According to Cloudflare’s researchers, Perplexity attempted to obscure its identity by changing its bots’ “user agent,” a signal identifying a website visitor’s device and version type, and altering their autonomous system networks (ASN), which are numbers that identify large networks on the internet. This alleged activity was observed across “tens of thousands of domains and millions of requests per day,” with Cloudflare stating they were able to “fingerprint this crawler using a combination of machine learning and network signals.”
The issue came to Cloudflare’s attention after its customers reported that Perplexity continued to crawl and scrape their sites despite the implementation of rules in their Robots.txt files, a web standard used to instruct search engines and AI companies on which pages can or cannot be indexed, and specific blocks against known Perplexity bots. Cloudflare conducted tests and confirmed that Perplexity was indeed circumventing these blocks. “We observed that Perplexity uses not only their declared user-agent, but also a generic browser intended to impersonate Google Chrome on macOS when their declared crawler was blocked,” Cloudflare stated.
In response, Cloudflare has de-listed Perplexity’s bots from its verified list and implemented new blocking techniques. A Perplexity spokesperson, Jesse Dwyer, dismissed Cloudflare’s blog post as a “sales pitch,” telling TechCrunch that screenshots in the post “show that no content was accessed” and claiming in a follow-up email that the bot named by Cloudflare “isn’t even ours.”
This incident is not the first time Perplexity has faced accusations regarding unauthorized scraping or content usage. Last year, news outlets, including Wired, alleged that Perplexity was plagiarizing their content. Weeks later, during an interview at the Disrupt 2024 conference, Perplexity CEO Aravind Srinivas reportedly struggled to provide his company’s definition of plagiarism when asked directly.

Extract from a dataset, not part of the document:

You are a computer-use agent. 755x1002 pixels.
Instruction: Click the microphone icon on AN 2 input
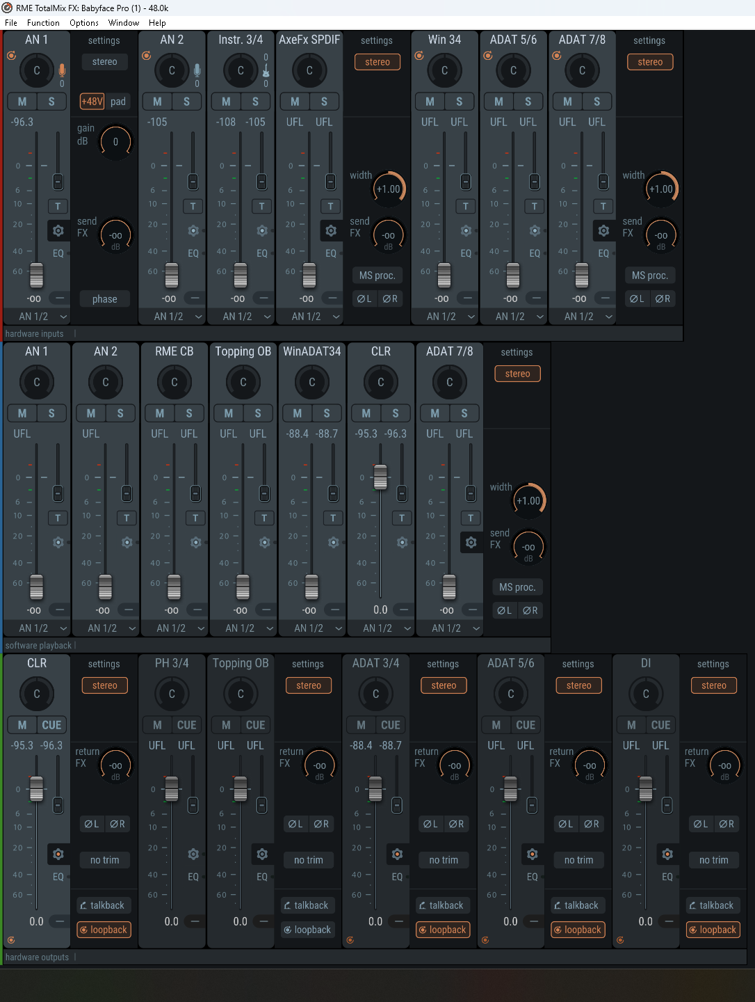click(197, 70)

Cloudflare has increasingly taken a public stance against AI crawlers, citing concerns over the impact on the internet’s business model, particularly for publishers. Just last month, Cloudflare launched a marketplace enabling website owners and publishers to charge AI scrapers for accessing their sites. Cloudflare’s chief executive, Matthew Prince, has previously warned that AI is disrupting the internet’s underlying economic structure. Last year, the company also introduced a free tool designed to prevent bots from scraping websites for AI training purposes.